SELECTED EXCERPT:
----------
BEIJING, July 5 (AFP) - A Tibetan official has accused followers of the Dalai Lama of leading monks astray and influencing them to enjoy night life and pornography, said a regional daily seen here Saturday.

"The normal religious activities (in Tibet) have legal protection," said Raidi, deputy secretary of the Tibet regional committee of the Chinese communist party.

"But some monasteries and monks, under the influence of the reactionary thinking of the separatist clique of the Dalai Lama, have moved away from the religious path," Raidi told the Tibet Daily.

"Some monasteries do not look like monasteries any more. Some monks do not look like monks anymore. At night, they dress in Western clothes and go to karaoke bars," said Raidi, also president of the regional parliament.

He said some monks hid in their monastery cells hairpieces to conceal the tonsures required of the monks and nude pictures.

"The great mass of believers have reacted strongly to these practices far removed from religion, and have asked the government to tighten control and education" in the monasteries, the official said.

The government launched last year a "patriotic education campaign" over religious places and prohibited the display of portraits of the Dalai Lama, the Tibetan spiritual leader.
----------
[Dataset excerpts]
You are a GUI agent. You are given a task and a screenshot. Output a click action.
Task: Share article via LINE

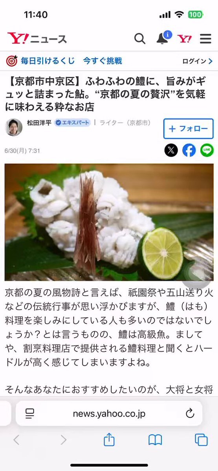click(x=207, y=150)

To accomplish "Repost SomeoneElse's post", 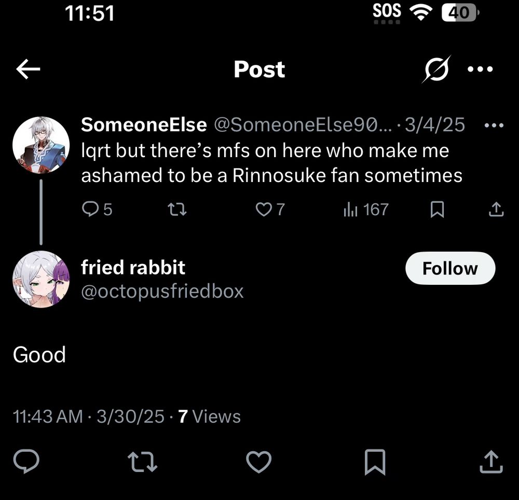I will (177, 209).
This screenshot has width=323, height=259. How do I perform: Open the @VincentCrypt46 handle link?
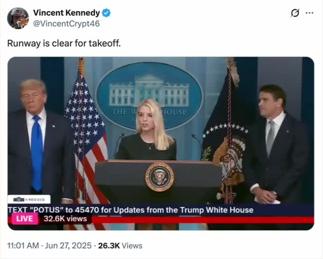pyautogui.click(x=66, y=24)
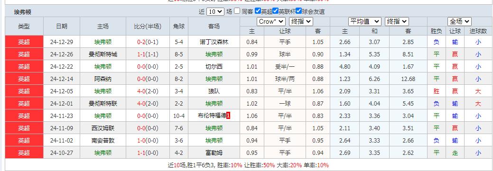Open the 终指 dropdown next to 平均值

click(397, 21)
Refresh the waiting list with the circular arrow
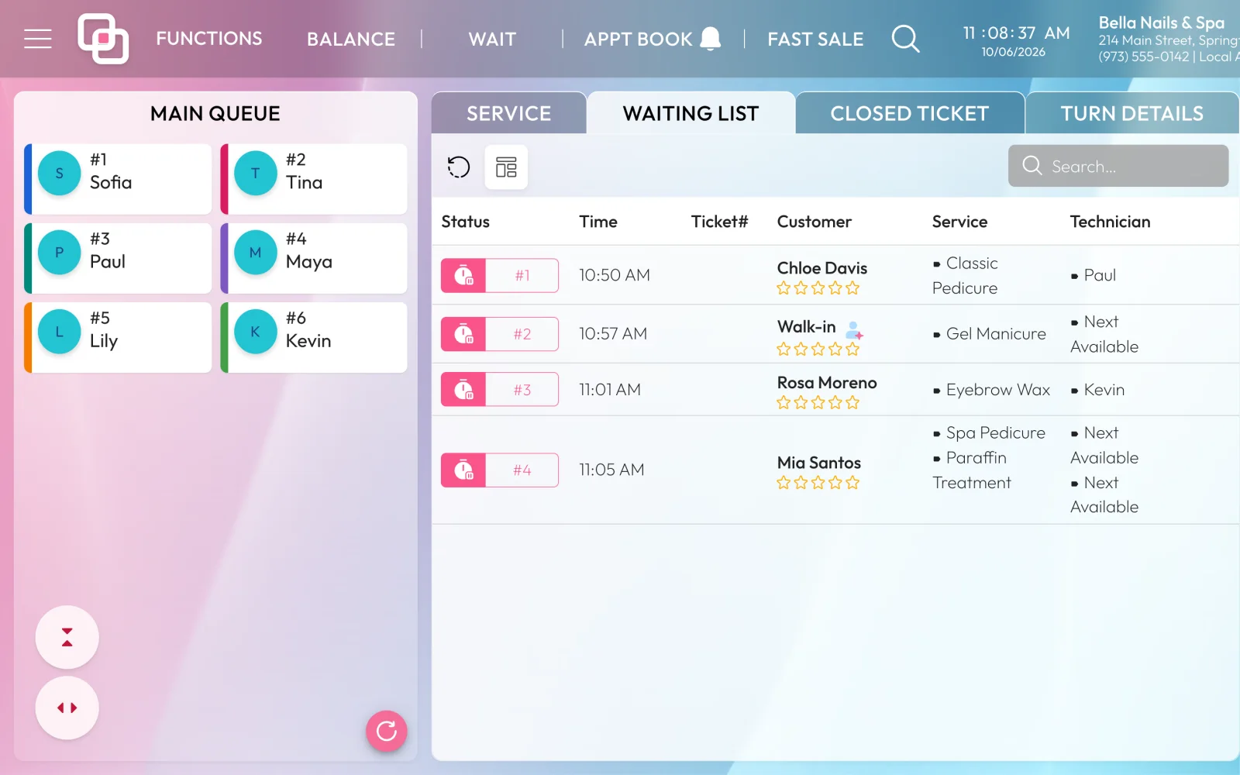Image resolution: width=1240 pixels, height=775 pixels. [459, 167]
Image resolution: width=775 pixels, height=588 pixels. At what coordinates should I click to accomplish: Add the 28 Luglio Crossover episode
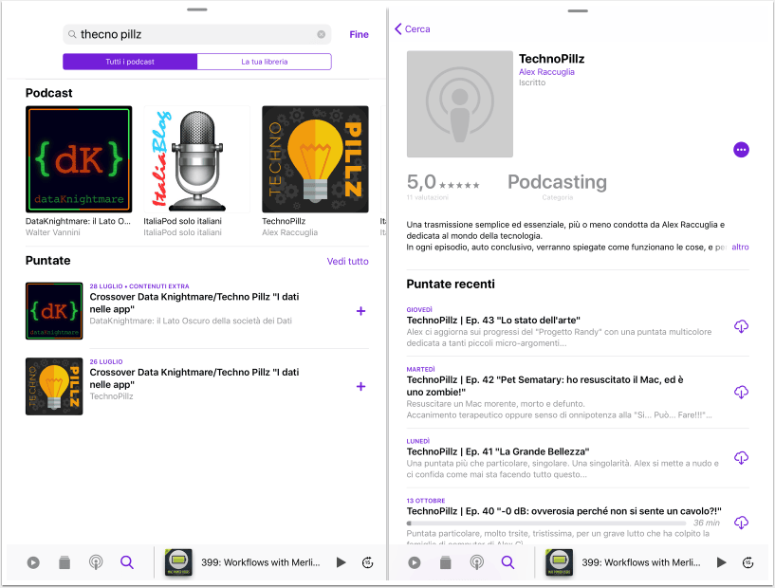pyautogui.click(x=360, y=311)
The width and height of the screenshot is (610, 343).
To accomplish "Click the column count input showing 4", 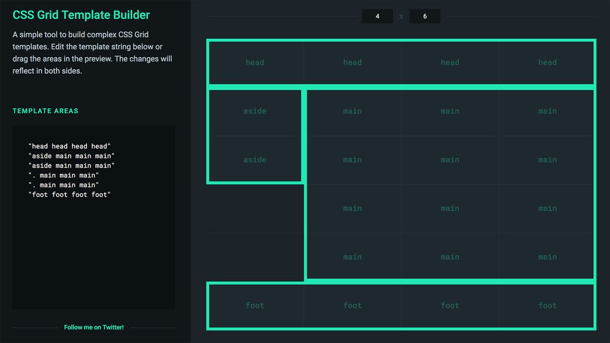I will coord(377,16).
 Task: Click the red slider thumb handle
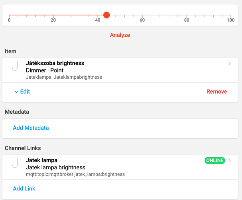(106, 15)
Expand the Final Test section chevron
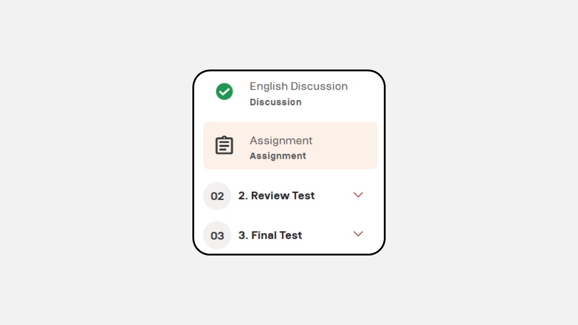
----------
EXERCISE TASKS:
A) In the article about the Tibetan official, list what Raidi, in the paragraphs after the opening one, says some monks do.
B) Translate this sentence from the article about the Tibetan official into French: "The government launched last year a "patriotic education campaign" over religious places and prohibited the display of portraits of the Dalai Lama, the Tibetan spiritual leader."
C) Extend the article about the Tibetan official by a few paragraphs, starting after its last sentence.

ANSWERS GIVEN:
A)
- At night, they dress in Western clothes.
- They go to karaoke bars.
- They hide hairpieces in their monastery cells to conceal the tonsures required of monks.
- They hide nude pictures in their monastery cells.

B) Le gouvernement a lancé l'année dernière une « campagne d'éducation patriotique » dans les lieux religieux et a interdit l'affichage de portraits du dalaï-lama, le chef spirituel tibétain.

C)
Tibetan organizations in exile said the monks and the laity were forced to sign declarations of allegiance to Beijing, removing pictures of the 1989 Nobel Peace prize winner.

Another Tibetan official echoed recent calls of authorities to use the handover of Hongkong as a new weapon in the fight against the Dalai Lama.

"The return of Hong Kong should permit us ... to carry on until the end of the battle against the separatist clique of the Dalai Lama," Basang, who is also a deputy secretary of the regional Chinese party committee, told the newspaper.

Hong Kong was handed back to China on July 1 after 156 years of British rule.

The Dalai Lama, spiritual leader of the Tibetans, lives in exile in India since 1959. He is accused by Beijing of leading "splittist" forces against China.